Swedish transport authorities were hit by cyber attacks on Wednesday and Thursday, October 11 and 12. The attacks have brought down several IT systems causing delays of the train transportation.
The first attack hit the Sweden Transport Administration (Trafikverket) on Wednesday and paralyzed the IT system that manages train orders triggering the agency in stopping or delaying trains while hackers were powering the attack.
Local media reported the Trafikverket email system and website went down, preventing travelers from making reservations or getting information about the delays.
The agency used Facebook to provide updates on the situation to the travelers.

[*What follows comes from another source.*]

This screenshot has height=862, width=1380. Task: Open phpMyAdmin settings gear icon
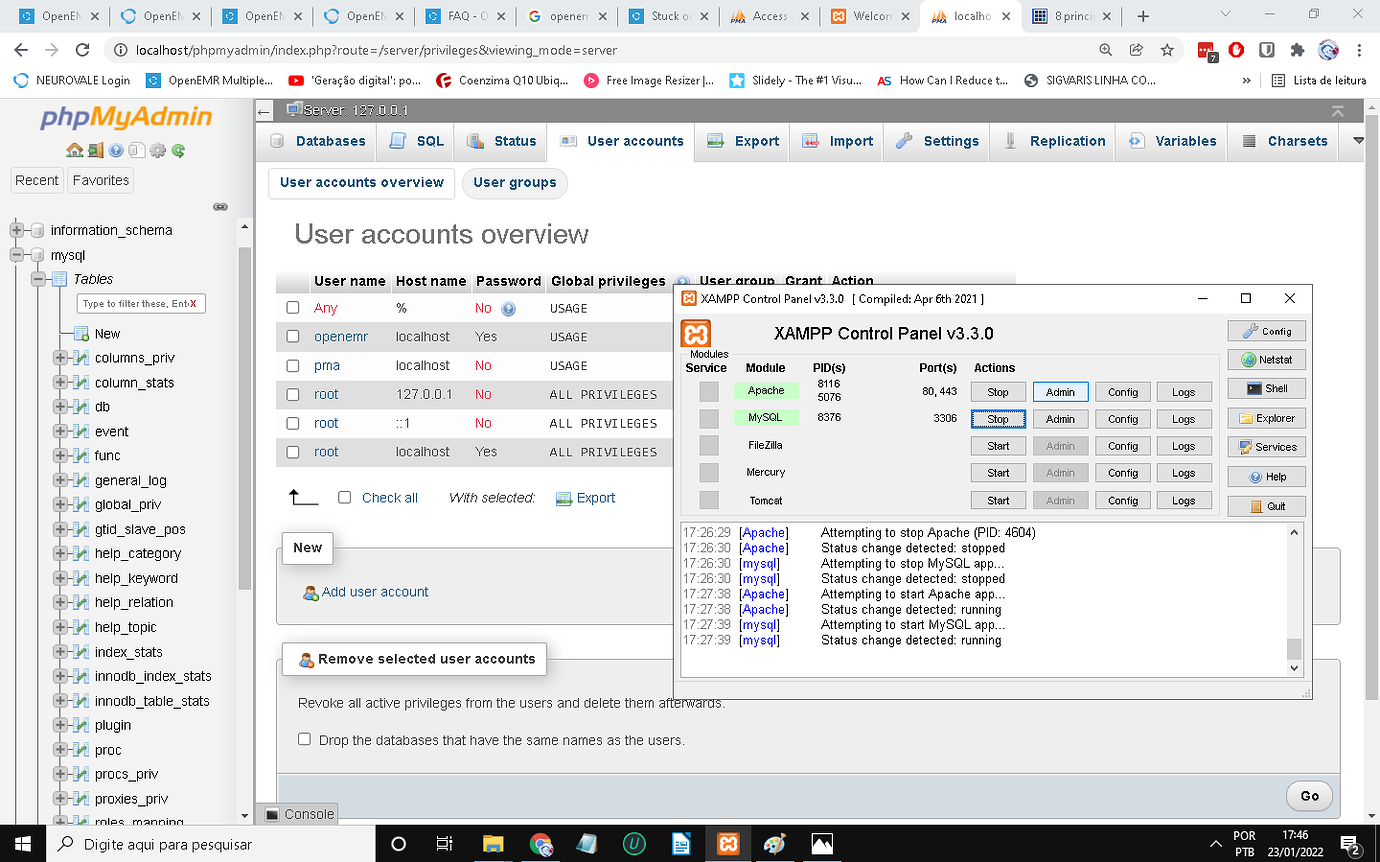[x=157, y=150]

“The Swedish Transport Administration suffered during the night against Wednesday and during Wednesday morning of major IT disturbances that made the site down, which meant that travelers could not get information about the delays that occurred.” reported the Swedish public broadcaster SVT.
“- Several systems were affected by IT interference, including our drive system that shows where the trains are located. Most systems are running now, but the problems are not completely solved, continuing delays are waiting, says Pär Aronsson, Press Communications Officer at the Swedish Transport Administration.”

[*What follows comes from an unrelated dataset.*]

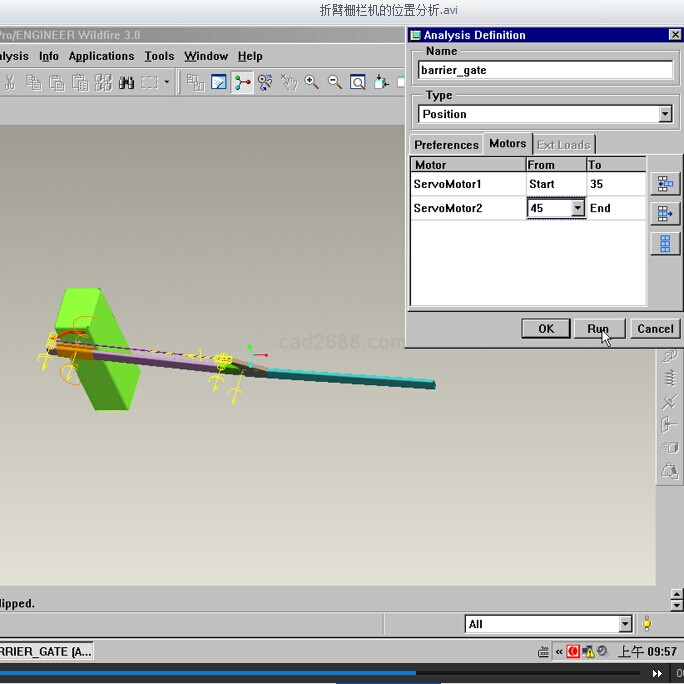Click the Zoom In magnifier icon
Viewport: 684px width, 684px height.
[311, 83]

Trafikverket officials confirmed the DDoS attack was aimed at the agency’s service providers TDC and DGC with the intent to affect the agency’s operations.
Trafikverket was able to restore service in a few hours, but the delays affected the entire day’s train operations.
“Public transport operators Västtrafik in western Sweden were also hit by two similar overload attacks on Thursday, briefly crashing its ticket booking app and online travel planner.” reported The Local website.
“It could be a prank or someone trying to investigate what kind of protection Trafikverket has,” Patrik Gylesjö, deputy CEO of internet provider DGC told Computer Sweden.
Crooks or State-sponsored attacks?
It is difficult to attribute the attacks to specific actors with the information available, experts speculate the involvement of a nation-state attacker who was probing Sweden’s transportation infrastructure.
Someone noticed that the DDoS attacks hit Swedish transport agencies a week after the Russia conducted the Zapad drills that according to intelligence experts were conducted by Russia to test its cyber capabilities and simulate an attack on all Baltic countries, including the use of cyber weapons.